:: Data for this task
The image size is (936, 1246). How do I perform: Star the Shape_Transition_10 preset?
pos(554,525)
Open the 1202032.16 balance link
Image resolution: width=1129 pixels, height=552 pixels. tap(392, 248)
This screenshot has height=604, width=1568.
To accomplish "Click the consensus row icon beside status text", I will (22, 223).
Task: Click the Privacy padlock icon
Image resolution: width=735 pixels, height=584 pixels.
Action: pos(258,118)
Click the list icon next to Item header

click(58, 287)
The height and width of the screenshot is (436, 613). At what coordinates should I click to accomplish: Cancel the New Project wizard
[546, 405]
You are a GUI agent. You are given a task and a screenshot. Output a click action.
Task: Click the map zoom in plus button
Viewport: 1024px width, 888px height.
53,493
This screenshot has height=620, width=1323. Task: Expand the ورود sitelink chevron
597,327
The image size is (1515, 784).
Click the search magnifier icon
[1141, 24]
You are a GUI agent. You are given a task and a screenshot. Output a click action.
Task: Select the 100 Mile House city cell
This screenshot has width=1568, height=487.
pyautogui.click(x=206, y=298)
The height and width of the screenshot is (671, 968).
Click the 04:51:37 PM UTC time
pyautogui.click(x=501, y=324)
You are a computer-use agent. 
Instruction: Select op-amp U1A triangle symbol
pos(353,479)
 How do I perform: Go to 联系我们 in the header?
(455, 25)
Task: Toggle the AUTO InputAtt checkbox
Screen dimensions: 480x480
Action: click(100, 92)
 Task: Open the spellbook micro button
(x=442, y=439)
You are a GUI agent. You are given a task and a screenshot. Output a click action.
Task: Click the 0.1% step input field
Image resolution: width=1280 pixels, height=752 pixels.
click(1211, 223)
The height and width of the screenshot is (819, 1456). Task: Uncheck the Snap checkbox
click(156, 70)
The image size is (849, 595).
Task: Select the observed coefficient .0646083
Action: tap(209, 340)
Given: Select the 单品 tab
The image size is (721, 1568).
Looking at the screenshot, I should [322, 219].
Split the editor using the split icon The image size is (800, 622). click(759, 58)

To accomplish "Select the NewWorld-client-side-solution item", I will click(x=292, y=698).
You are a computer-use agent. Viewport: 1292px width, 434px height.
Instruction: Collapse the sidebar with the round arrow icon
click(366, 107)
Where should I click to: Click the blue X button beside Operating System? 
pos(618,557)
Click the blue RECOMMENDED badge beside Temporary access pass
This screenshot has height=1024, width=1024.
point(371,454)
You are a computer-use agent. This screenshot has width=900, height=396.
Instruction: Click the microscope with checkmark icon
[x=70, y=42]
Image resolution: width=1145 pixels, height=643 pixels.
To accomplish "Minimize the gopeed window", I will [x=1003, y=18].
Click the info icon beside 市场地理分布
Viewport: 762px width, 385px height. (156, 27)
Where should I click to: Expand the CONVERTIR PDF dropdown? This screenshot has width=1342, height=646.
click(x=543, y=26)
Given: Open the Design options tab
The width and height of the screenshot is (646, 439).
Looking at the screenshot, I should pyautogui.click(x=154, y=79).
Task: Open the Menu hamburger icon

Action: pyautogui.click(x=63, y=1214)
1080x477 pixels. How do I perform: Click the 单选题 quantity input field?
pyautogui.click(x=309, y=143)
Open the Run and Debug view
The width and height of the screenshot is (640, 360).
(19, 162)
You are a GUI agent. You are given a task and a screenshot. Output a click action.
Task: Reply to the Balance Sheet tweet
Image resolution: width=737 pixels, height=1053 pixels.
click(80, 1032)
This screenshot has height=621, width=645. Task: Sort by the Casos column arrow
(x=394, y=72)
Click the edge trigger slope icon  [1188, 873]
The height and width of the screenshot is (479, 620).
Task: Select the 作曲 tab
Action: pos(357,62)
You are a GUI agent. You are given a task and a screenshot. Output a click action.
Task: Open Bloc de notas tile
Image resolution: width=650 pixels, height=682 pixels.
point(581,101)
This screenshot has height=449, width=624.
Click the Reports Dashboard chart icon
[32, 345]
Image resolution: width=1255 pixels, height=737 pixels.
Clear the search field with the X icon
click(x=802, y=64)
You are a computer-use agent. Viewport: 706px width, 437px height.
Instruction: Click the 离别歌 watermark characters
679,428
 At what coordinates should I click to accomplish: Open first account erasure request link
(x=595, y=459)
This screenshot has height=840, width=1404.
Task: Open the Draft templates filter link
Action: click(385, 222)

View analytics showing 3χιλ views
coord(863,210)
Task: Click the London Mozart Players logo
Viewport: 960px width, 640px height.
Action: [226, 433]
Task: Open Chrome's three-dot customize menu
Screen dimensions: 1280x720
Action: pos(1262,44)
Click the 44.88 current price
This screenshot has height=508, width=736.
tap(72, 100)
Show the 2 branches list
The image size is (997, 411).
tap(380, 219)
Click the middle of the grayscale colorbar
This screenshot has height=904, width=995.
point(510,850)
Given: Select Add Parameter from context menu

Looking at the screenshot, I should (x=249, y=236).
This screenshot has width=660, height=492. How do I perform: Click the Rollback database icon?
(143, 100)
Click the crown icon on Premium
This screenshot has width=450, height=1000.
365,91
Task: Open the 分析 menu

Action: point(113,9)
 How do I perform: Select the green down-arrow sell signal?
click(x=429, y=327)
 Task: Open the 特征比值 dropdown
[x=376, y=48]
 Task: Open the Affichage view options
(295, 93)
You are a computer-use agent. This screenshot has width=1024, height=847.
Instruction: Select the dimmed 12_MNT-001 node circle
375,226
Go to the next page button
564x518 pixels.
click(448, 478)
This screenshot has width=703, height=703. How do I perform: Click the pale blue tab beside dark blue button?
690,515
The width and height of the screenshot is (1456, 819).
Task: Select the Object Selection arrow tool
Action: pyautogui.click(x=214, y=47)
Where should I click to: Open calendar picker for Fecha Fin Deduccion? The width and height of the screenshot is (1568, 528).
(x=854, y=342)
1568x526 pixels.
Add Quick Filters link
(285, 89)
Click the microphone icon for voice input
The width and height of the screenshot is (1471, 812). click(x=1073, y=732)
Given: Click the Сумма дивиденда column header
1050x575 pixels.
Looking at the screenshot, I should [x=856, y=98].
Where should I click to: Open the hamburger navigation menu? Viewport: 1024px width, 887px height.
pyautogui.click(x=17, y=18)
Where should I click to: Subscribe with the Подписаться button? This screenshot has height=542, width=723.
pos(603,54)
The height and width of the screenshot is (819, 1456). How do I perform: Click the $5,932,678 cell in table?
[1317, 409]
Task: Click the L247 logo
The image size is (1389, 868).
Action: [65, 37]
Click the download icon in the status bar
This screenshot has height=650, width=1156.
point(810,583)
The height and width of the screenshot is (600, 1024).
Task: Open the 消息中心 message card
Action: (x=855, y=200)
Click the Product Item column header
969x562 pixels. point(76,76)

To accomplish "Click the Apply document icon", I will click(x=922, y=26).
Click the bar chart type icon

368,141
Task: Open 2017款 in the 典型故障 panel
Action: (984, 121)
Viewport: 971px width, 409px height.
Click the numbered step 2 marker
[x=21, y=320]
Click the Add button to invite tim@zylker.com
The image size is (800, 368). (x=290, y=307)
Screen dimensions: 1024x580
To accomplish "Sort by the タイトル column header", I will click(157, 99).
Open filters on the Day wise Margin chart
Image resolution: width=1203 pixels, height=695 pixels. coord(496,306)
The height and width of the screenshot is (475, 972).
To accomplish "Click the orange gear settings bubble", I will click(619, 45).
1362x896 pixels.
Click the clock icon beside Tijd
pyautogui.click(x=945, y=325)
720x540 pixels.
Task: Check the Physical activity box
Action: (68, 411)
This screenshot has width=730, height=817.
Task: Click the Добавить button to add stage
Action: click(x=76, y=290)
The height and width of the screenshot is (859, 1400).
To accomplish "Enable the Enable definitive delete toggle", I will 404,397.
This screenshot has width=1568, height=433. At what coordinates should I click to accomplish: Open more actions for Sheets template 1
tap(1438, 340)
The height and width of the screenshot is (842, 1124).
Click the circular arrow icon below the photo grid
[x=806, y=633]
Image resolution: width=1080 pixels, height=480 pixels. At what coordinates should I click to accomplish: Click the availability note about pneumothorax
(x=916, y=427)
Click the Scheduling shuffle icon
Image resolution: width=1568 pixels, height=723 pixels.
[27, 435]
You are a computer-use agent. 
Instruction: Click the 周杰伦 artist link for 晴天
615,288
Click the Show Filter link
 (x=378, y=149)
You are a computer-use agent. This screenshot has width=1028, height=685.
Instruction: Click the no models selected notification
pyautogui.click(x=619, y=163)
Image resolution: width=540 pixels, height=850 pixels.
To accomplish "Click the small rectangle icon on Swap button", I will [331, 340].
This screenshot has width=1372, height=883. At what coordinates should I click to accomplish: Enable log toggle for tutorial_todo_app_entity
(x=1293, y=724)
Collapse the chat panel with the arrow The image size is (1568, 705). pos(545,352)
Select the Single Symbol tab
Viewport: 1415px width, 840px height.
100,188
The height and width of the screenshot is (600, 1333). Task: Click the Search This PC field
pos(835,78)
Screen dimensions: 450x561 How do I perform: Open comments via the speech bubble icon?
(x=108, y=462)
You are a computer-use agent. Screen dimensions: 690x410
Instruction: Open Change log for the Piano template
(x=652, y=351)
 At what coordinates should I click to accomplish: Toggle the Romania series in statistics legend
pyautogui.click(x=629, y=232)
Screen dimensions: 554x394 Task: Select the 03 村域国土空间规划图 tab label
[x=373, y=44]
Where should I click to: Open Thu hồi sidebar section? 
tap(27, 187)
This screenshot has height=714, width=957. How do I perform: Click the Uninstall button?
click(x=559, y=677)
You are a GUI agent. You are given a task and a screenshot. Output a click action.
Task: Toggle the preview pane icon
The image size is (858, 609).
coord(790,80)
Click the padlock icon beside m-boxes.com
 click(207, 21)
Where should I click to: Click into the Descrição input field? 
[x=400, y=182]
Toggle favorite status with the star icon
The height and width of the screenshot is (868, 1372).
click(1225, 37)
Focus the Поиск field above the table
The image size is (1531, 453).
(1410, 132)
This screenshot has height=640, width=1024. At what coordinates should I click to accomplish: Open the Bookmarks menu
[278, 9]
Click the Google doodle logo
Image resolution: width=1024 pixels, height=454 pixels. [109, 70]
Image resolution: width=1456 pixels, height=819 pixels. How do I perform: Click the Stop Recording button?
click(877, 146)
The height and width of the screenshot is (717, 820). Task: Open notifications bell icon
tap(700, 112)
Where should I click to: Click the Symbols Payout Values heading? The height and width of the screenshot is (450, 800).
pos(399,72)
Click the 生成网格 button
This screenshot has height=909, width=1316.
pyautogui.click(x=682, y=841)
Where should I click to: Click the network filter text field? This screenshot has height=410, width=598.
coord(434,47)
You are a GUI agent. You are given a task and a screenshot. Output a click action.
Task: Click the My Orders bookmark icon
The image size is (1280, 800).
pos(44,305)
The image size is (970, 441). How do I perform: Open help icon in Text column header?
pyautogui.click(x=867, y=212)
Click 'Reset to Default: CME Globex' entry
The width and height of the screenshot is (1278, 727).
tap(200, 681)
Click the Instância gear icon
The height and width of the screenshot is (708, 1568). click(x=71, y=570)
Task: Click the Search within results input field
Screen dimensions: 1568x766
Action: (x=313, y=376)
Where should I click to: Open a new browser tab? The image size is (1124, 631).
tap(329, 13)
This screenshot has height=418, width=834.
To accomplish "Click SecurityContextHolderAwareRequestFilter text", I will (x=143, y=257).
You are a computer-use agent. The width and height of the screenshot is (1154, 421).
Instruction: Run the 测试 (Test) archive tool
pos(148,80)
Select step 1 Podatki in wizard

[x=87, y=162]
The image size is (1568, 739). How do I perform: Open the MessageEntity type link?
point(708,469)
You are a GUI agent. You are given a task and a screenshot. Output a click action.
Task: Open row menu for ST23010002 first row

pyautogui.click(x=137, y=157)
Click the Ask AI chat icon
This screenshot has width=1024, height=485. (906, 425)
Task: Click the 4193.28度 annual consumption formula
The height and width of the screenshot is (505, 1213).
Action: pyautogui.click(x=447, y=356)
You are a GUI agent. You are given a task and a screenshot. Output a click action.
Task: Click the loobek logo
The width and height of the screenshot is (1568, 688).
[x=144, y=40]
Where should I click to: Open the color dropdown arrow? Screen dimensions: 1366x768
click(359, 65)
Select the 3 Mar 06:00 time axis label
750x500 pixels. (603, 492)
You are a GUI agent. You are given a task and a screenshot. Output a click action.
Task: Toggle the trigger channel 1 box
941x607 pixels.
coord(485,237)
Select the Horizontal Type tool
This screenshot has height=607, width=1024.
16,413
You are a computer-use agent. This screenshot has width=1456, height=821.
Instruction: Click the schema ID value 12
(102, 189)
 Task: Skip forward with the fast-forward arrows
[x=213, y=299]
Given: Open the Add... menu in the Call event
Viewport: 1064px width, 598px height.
::::
Convert the stretch from the start of the items through the line containing "will (22, 223)." into a JSON list of strings, with one string for each line and blank lines left out.

[
  "The image size is (936, 1246). How do I perform: Star the Shape_Transition_10 preset?",
  "pos(554,525)",
  "Open the 1202032.16 balance link",
  "Image resolution: width=1129 pixels, height=552 pixels. tap(392, 248)",
  "This screenshot has height=604, width=1568.",
  "To accomplish \"Click the consensus row icon beside status text\", I will (22, 223)."
]